Sure - as I noted, the fix looks good - I agree that you could see inaccurate
s_dirtyclusters_counter (and i_reserved_data_blocks) values.  This is a good
catch and a good fix.  It's the comment I find misleading / inaccurate, and
I'd like to see that improved for the sake of developers reading commit
histories in the future.

Also, Gao Xiang's idea of checking i_reserved_data_blocks in the inode evict
path sounds good to me - I'd considered doing that in the past but never
actually did it.

> 
> BTW, it's a runtime lost, but not about on-disk.
> If umount and then mount it again, it becomes normal. But
> application also should be restarted...

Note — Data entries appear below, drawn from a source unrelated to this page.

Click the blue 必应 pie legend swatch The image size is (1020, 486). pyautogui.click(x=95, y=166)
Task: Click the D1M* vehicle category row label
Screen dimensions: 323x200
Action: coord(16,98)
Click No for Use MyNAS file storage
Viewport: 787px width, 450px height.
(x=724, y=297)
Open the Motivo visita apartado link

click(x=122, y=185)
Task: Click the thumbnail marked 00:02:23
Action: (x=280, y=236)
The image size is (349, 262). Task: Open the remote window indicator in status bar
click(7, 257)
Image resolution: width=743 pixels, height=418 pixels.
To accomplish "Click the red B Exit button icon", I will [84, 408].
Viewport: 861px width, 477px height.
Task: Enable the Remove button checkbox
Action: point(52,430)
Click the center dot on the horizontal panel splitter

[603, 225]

And this is where the comment could use a little help.  "when inode is
written back, the extra @s_dirtyclusters_counter won't be subtracted and
remains there forever" suggests to me that s_dirtyclusters_counter is
being persisted on stable storage.  But as you note, simply umounting and
remounting the filesystem clears up the problem.  (And in my rush to get
my feedback out earlier I incorrectly stated that s_dirtyclusters_counter
would get created and destroyed on first open and last close - that's
i_reserved_data_blocks, of course.)

So, in order to speed things along, please allow me to suggest some edits
for the commit comment:

When ext4_insert_delayed block receives and recovers from an error from
ext4_es_insert_delayed_block(), e.g., ENOMEM, it does not release the
space it has reserved for that block insertion as it should.  One effect
of this bug is that s_dirtyclusters_counter is not decremented and remains
incorrectly elevated until the file system has been unmounted.  This can
result in premature ENOSPC returns and apparent loss of free space.

Another effect of this bug is that /sys/fs/ext4/<dev>/delayed_allocation_blocks
can remain non-zero even after syncfs has been executed on the filesystem.

Does that sound right?

Regards,
Eric

> 
> Thanks,
> Joseph